━━━ Records ━━━

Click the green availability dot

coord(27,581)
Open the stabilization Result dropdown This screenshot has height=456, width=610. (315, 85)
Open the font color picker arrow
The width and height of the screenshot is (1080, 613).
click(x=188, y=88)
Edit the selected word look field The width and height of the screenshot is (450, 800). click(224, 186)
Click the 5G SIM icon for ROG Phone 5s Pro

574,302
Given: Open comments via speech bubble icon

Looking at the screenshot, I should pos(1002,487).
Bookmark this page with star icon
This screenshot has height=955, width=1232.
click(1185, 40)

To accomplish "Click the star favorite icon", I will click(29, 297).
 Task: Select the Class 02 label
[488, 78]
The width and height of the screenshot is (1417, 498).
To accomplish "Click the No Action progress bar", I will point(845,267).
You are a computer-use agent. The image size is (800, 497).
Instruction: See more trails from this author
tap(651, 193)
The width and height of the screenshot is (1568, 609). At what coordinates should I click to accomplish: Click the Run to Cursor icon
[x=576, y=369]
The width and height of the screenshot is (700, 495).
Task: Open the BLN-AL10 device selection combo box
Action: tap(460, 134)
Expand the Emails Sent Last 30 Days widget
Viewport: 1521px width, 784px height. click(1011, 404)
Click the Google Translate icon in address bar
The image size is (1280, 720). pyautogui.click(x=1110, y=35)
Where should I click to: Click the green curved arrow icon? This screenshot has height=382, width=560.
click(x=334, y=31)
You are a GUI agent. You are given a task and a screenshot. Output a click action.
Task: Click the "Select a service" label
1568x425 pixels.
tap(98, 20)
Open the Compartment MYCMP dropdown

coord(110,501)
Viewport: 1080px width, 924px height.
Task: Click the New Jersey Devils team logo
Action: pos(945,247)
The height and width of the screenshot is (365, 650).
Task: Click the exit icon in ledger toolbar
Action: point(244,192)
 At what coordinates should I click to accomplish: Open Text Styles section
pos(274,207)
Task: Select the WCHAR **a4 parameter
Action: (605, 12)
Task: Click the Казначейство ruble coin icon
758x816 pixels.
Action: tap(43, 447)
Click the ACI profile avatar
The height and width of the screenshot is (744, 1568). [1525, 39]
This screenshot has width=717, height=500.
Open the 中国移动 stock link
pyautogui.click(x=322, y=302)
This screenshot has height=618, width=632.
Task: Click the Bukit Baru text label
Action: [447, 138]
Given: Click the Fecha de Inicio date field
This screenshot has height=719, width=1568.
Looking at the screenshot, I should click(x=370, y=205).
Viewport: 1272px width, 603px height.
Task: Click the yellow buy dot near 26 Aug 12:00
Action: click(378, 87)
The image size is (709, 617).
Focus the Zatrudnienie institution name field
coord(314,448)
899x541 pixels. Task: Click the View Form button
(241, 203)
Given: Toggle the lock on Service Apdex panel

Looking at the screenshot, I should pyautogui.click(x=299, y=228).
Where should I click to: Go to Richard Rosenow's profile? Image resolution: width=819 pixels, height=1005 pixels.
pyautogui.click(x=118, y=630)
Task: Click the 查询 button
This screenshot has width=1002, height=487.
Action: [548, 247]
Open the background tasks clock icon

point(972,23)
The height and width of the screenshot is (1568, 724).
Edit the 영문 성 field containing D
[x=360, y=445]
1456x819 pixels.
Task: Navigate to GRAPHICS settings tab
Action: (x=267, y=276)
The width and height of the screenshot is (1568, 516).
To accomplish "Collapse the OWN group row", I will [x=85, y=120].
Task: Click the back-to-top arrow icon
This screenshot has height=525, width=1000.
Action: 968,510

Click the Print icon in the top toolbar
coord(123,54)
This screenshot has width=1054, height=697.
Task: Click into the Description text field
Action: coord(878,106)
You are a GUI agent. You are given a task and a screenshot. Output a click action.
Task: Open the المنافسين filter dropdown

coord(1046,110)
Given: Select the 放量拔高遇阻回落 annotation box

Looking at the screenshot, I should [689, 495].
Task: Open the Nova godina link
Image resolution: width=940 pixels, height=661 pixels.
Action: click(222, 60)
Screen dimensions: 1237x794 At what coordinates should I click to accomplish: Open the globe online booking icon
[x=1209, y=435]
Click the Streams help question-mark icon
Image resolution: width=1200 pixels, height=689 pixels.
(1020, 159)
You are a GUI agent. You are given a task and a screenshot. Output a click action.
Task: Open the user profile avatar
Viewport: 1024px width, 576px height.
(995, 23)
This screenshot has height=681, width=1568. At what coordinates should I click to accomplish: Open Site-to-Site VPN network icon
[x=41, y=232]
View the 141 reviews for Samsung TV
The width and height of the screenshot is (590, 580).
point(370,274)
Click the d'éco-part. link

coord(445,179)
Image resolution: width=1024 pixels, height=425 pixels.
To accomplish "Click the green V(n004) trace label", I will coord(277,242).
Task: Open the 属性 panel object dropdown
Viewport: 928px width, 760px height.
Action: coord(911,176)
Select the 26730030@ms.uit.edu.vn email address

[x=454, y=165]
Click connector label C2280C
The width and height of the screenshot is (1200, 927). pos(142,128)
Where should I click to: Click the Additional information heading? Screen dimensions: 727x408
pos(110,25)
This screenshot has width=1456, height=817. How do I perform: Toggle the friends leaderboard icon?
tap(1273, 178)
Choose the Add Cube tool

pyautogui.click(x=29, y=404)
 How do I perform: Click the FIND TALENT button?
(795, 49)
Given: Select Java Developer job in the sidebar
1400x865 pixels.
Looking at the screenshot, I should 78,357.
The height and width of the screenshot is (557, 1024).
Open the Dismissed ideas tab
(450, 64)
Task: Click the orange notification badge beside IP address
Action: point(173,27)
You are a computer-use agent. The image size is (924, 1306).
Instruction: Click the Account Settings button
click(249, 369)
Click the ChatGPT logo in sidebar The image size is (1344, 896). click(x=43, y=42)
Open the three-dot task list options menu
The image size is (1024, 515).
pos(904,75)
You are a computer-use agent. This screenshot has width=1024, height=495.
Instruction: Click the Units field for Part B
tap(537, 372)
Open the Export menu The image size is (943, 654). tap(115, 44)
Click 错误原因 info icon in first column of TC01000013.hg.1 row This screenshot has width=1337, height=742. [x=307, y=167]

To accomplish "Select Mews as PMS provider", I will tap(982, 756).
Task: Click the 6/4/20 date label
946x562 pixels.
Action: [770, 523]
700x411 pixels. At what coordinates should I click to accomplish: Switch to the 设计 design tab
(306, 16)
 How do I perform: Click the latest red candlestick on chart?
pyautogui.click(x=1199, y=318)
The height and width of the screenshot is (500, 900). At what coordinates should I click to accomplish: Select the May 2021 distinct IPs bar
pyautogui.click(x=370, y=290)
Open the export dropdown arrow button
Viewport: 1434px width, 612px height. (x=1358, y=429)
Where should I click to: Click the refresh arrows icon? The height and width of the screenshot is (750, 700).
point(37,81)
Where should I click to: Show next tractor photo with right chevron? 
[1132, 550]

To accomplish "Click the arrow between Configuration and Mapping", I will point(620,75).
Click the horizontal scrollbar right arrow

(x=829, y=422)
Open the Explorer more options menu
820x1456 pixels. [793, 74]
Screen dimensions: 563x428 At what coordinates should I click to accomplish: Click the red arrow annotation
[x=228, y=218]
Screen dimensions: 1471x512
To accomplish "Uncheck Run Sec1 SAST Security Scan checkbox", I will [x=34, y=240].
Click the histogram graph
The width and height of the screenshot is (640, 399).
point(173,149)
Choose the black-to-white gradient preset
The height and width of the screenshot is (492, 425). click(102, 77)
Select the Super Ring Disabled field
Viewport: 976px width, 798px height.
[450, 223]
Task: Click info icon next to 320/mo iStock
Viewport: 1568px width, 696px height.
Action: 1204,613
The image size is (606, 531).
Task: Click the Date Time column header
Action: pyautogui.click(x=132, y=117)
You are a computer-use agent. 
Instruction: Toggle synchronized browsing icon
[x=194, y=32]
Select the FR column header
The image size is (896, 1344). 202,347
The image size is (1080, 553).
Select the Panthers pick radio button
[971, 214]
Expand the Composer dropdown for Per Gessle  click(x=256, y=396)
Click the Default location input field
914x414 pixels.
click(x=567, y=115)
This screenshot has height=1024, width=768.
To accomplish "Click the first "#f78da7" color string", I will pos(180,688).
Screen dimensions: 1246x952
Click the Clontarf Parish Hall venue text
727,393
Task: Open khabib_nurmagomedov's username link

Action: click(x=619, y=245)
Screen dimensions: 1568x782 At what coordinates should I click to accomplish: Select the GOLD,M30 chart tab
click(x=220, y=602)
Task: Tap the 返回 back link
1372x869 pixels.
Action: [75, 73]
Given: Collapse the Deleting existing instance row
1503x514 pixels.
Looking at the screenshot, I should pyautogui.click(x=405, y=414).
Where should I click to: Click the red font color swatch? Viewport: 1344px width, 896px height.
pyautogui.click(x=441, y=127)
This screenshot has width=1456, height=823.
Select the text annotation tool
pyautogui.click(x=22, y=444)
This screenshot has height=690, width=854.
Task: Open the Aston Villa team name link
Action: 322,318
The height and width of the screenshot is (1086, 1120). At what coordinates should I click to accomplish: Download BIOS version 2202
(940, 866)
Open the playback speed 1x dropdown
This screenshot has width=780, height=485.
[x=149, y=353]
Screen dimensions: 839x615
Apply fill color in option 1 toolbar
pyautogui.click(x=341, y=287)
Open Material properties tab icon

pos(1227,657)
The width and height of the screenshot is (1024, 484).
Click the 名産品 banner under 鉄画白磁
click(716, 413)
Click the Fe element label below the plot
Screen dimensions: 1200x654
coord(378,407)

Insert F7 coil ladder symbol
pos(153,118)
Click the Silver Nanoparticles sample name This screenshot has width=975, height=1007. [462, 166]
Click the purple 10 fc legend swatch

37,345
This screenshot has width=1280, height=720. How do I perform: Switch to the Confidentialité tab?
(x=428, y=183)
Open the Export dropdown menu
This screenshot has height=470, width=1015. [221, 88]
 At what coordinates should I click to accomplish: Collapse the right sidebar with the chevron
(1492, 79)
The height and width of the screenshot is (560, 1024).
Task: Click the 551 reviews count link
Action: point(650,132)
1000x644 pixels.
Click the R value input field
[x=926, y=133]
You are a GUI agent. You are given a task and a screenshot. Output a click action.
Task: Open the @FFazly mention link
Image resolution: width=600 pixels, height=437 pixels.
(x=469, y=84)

━━━

§ Work task: Up to and including the line with "You are a computer-use agent. The image size is (800, 497).", output each line of the entries above exactly, starting from the first.

§ Response area:
Click the green availability dot

coord(27,581)
Open the stabilization Result dropdown This screenshot has height=456, width=610. (315, 85)
Open the font color picker arrow
The width and height of the screenshot is (1080, 613).
click(x=188, y=88)
Edit the selected word look field The width and height of the screenshot is (450, 800). click(224, 186)
Click the 5G SIM icon for ROG Phone 5s Pro

574,302
Given: Open comments via speech bubble icon

Looking at the screenshot, I should pos(1002,487).
Bookmark this page with star icon
This screenshot has height=955, width=1232.
click(1185, 40)

To accomplish "Click the star favorite icon", I will click(29, 297).
 Task: Select the Class 02 label
[488, 78]
The width and height of the screenshot is (1417, 498).
To accomplish "Click the No Action progress bar", I will point(845,267).
You are a computer-use agent. The image size is (800, 497).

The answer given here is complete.